Teradata today lifted the limitation with the launch of Teradata Aster R, an instance of R that runs on a massively parallel processing (MPP) database that will be available in the fourth quarter.
Arlene Zaima, a Teradata product marketing manager within Teradata Labs, says the primary benefit of this approach to running R applications is that developers of these applications no longer have to artificially limit the amount of data they can work with to fit within the confines of the memory available on either a desktop or a server. Instead, the simplicity of the R programming environment can now be applied to an almost unlimited amount of data.

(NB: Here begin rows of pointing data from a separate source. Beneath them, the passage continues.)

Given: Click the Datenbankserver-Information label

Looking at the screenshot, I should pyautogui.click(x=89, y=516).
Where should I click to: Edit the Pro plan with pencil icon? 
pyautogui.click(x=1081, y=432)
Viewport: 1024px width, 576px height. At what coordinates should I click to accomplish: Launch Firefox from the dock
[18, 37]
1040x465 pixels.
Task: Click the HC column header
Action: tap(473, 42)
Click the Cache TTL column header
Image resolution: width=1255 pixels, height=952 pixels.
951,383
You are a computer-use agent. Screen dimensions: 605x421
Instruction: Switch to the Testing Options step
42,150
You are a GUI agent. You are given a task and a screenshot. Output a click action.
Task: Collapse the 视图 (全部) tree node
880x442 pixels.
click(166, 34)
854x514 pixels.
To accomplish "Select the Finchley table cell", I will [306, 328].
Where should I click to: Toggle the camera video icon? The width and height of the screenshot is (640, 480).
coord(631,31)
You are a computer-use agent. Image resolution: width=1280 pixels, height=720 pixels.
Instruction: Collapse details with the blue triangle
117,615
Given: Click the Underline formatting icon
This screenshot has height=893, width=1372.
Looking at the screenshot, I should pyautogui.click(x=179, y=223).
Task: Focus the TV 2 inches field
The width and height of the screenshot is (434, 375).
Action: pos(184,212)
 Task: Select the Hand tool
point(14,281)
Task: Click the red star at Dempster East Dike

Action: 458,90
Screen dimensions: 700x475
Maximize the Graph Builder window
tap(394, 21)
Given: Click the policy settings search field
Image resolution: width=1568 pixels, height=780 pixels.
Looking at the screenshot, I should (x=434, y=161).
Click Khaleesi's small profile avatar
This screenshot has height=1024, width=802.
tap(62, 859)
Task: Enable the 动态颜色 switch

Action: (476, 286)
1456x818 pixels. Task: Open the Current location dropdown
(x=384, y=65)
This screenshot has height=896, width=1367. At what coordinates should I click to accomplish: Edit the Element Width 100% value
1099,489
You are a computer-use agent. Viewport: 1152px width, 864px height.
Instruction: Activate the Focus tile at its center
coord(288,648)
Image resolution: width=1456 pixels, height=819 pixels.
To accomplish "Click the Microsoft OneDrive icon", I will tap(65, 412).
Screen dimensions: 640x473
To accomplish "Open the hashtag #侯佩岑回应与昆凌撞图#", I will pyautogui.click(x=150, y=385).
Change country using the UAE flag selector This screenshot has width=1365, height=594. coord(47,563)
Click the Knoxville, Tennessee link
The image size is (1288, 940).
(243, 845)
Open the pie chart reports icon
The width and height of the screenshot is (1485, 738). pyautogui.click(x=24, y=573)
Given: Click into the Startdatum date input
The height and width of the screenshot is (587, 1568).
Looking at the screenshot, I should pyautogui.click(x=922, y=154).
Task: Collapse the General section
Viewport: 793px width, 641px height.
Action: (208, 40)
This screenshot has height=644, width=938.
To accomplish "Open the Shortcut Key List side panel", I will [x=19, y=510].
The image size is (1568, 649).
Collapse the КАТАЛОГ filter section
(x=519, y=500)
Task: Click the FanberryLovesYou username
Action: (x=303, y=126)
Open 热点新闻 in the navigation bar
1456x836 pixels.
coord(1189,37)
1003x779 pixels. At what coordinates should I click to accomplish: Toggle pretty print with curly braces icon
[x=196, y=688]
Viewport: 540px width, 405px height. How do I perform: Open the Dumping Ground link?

Teradata Aster R consists of an Aster R Parallel Library and an Aster R Parallel Constructor that allows programmers to run instances of an R engine on multiple nodes running in the Aster MPP database. In addition, Teradata is making use of connectors from SnapLogic to allow programmers to access data residing in SQL databases, Hadoop or another R engine.
As an alternative to commercial environments for building analytic applications from SAS Institute and IBM SPSS, the R programming language has already gained a significant following both inside and out of academia. The challenge now is finding a way to exploit all those skills in a way that enables R programmers to build enterprise-class applications that truly scale.